Last updated on December 31, 2020


BARTOSZ PIOR (Bart Pior) on August 19, 2013

For me, no more, Tamron. I have got it and looking to get rid off. For me is far to much flare on this lens and without software image never is sharp...

Mark Price (Photograffiti) on March 4, 2012

Steve: I've heard the non-VC version is sharper as well, but I haven't confirmed this. I also wouldn't sacrifice sharpness for VC - particularly in a lens of this focal range. I've owned two copies of the Tamron 17-50: one without the built-in motor (BIM) which I used with a D7000, and the one I now own (with BIM) that I use with my D5100. I found the non-BIM version to focus slightly faster than the one with the BIM - but it wasn't as sharp when shot at f/2.8. This might have been an issue with sample variation, or my shooting technique. My current version is extremely sharp at all settings, delivers nicely saturated colors, and pairs nicely with a Sigma 50-150 2.8 for an outstanding 2-lens kit (as both use 67mm filters). I've owned the Nikon 17-55 (several years ago), but never had the chance to compare it to the Tamron. Both deliver high quality photos. The Tamron just does it at a considerably cheaper price.

User on November 18, 2011

I've heard that the non-VC version is sharper. Certain testing sites have arrived at this conclusion in their independent testing. Has anyone had a chance to test whether this is true of not? If it is true, I think it would be hard to sacrifice some of the lens' sharpness for VC.

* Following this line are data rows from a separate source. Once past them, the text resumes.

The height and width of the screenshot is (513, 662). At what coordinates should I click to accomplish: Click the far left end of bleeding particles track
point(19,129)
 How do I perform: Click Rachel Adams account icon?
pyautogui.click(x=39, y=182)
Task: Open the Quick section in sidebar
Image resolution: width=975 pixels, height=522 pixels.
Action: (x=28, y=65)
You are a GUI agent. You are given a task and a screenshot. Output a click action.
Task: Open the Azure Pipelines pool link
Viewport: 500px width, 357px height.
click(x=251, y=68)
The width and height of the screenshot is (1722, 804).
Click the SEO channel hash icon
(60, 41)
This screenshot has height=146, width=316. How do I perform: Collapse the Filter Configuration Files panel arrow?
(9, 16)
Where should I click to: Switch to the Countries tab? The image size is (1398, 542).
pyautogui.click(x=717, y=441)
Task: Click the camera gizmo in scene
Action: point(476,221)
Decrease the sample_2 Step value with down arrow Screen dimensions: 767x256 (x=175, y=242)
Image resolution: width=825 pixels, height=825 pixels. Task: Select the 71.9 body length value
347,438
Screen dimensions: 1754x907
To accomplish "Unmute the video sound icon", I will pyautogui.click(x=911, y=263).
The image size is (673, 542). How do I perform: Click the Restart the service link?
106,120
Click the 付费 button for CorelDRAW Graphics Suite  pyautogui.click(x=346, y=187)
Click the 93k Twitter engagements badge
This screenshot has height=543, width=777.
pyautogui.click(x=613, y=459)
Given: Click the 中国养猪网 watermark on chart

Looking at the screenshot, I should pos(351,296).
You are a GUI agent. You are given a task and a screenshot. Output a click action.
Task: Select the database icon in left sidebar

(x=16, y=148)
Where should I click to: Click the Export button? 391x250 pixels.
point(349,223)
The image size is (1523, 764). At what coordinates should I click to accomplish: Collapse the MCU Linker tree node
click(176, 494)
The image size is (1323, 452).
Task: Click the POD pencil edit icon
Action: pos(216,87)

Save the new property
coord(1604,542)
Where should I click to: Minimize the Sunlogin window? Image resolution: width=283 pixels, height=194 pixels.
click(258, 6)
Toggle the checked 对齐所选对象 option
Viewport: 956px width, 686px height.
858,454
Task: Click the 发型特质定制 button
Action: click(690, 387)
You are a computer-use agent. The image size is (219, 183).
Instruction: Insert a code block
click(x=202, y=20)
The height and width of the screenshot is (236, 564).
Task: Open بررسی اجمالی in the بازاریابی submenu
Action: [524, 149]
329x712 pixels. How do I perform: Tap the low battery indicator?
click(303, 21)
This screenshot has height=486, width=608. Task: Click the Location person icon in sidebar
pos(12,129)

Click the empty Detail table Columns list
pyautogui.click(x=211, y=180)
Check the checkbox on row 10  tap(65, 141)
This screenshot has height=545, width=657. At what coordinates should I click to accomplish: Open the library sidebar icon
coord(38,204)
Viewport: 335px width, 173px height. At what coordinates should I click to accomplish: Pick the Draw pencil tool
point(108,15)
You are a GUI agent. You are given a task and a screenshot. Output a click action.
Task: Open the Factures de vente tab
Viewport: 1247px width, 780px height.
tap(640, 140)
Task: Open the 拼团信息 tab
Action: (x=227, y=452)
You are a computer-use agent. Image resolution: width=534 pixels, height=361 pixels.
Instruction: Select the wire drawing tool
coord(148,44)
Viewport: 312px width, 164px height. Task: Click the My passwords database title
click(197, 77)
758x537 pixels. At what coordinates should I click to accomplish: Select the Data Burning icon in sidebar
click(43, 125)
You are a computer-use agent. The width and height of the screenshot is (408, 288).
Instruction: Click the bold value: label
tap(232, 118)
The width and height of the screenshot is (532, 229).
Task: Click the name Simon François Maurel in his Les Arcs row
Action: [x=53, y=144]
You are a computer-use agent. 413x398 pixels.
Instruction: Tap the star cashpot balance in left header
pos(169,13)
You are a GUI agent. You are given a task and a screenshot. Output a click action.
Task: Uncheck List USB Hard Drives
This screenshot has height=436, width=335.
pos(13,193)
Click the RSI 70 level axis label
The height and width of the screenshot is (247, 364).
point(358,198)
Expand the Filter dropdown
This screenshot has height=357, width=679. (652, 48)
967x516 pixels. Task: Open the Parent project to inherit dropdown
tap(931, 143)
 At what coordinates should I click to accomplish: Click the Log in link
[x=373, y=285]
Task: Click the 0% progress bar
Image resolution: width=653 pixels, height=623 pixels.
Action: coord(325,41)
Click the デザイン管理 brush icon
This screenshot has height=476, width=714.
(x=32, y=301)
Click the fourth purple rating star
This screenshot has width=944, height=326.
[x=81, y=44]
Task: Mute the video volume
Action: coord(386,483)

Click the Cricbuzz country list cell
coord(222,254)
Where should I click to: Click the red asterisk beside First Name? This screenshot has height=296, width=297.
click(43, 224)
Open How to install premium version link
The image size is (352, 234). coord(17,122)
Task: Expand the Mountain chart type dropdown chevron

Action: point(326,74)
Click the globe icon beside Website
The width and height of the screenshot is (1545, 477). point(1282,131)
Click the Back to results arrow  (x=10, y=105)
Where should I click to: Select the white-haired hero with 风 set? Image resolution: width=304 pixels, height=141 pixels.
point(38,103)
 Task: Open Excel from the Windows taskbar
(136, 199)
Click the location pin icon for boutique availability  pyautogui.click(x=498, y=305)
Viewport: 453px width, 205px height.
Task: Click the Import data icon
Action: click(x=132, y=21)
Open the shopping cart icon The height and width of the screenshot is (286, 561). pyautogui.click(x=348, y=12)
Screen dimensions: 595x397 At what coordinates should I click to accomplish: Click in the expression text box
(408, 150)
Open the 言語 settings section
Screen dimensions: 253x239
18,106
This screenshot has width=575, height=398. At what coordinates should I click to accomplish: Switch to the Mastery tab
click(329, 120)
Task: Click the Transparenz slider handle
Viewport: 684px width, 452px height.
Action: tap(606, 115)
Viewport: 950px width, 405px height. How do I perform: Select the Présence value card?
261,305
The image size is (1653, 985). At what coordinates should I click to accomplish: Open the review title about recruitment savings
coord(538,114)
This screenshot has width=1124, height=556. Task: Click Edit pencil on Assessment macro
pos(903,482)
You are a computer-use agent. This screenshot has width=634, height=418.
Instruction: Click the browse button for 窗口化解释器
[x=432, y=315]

James Granberry (beemerman2k) on June 3, 2011

OK, here it is, a year later, and I have an update on my Tamron 17-50 F2.8 non-VC lens. I now use it on a D7000, and it performs much better than it did on my D70s! Go figure. I can now easily go up to F16 and get razor sharp images! This lens is stellar at F2.8, too. For this non-VC version, I still often pause a half second or so before releasing the shutter to allow the focus engine to lock on target. I find that when I do this, I get consistently sharper images.

User on July 10, 2010

I'm thinking about buying this lens, but i heard it can be soft in 2.8, do you have experience with that? I want to use it with my canon eos 7D (i assume there's no difference in the nikon or canon version)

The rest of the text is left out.